すると彼女は、銀時の発言を特に深読みすることもなく、あっさりと真相を語り出した。そもそも、話がずれている認識すら無かったのだ。
――――――
紗己から事の詳細を訊き出し、先程まで大いなる勘違いをしていたと気付いた銀時は、心持ちホッとしたような表情で紗己に笑ってみせた。
「そーゆーことだったか、なるほどねー。んで、身体はもう大丈夫なのか?」
「はい、もうすっかり。疲れが出ただけなんで、たっぷり寝たら、すぐに元気になりました」
缶ジュースを持っていない方の手で、軽くガッツポーズをつくって見せる。そんな彼女の笑顔に安心しつつ、銀時は組んだ足先を軽く揺すりながら話し出した。

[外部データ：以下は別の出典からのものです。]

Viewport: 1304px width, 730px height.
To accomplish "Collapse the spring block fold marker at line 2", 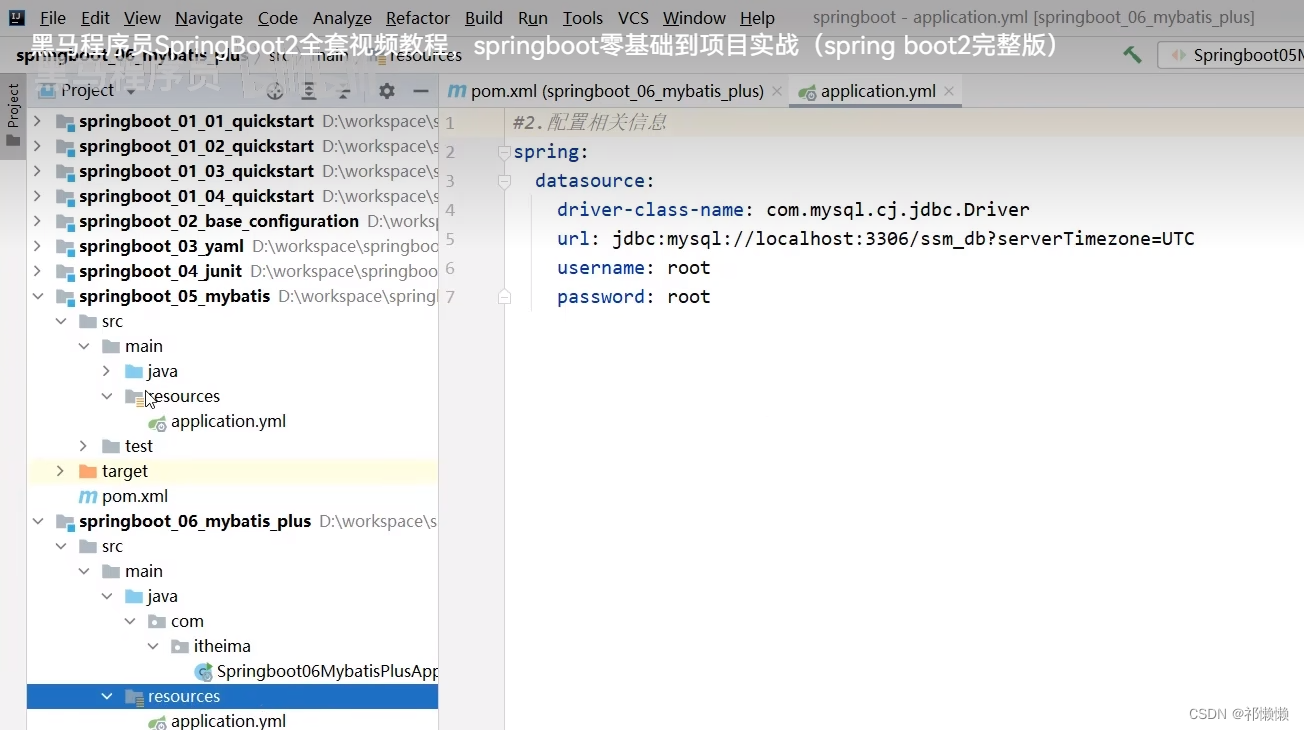I will click(x=504, y=151).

「そっかそっか、そりゃァ良かったわ。でもまァあれだよ、もうそんな無茶すんなよ。俺だってアイツの立場だったら、そりゃ怒るって」
言葉ほどはそうきつい言い方でもないが、信頼している銀時にもやんわりと叱られ、紗己は落ち込むまではいかないものの少し顔を伏せた。
「はい・・・私が悪かったんです・・・・・・」
「いや別に、お前が悪いとかそういうことじゃなくてさあ。なんつーか、そこまで頑張らなくてもいいんだって。言ってる意味、分かるか?」
「・・・無理をするなってことですか?」
その答えに、銀時は軽く唸りながら首を鳴らすと、彼女に伝えたい言葉が見つかったのか、背もたれに預けていた背中を起こして紗己を見つめた。

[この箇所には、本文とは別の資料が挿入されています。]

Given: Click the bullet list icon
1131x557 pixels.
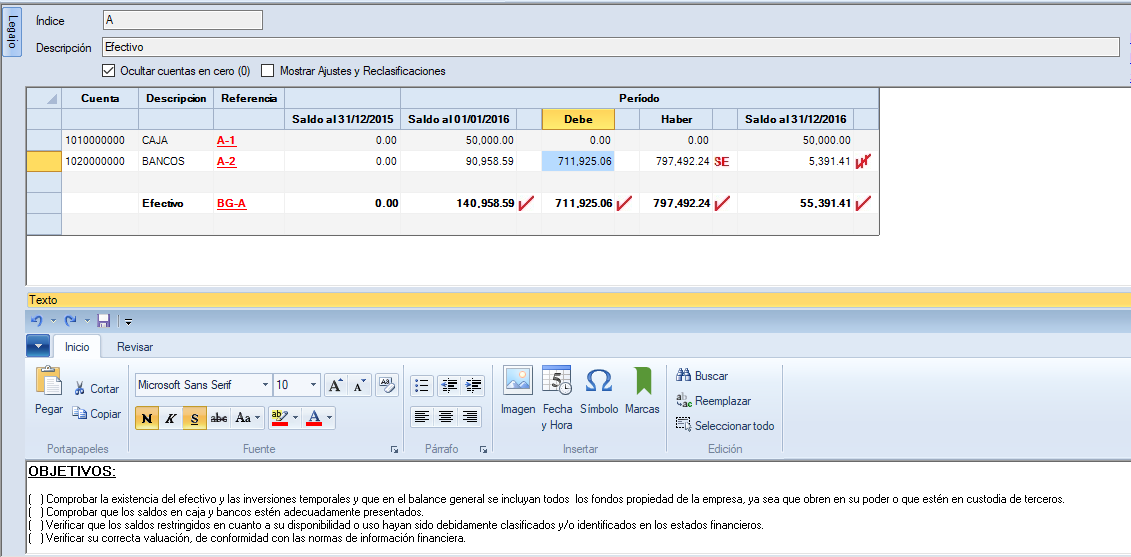Looking at the screenshot, I should coord(422,385).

「何でも一人で抱え込んで頑張らなくても、ちゃんと相談する相手がいるだろって話だよ。お前がアイツを思いやってるってのは分かるけど、その分アイツだってお前のこと同じように思ってんじゃねーのか」
「銀さん・・・」
「何にも知らねェままお前が倒れたりしたら、気付かなかった自分に対してすげェ惨めな気持ちになると思うけどな」
表情自体は比較的やる気が無さげなのだが、その声も言葉も真剣なものだ。土方の気持ちを代弁され、紗己は口元をキュッと引き締めると隣に座る銀時に顔を向けた。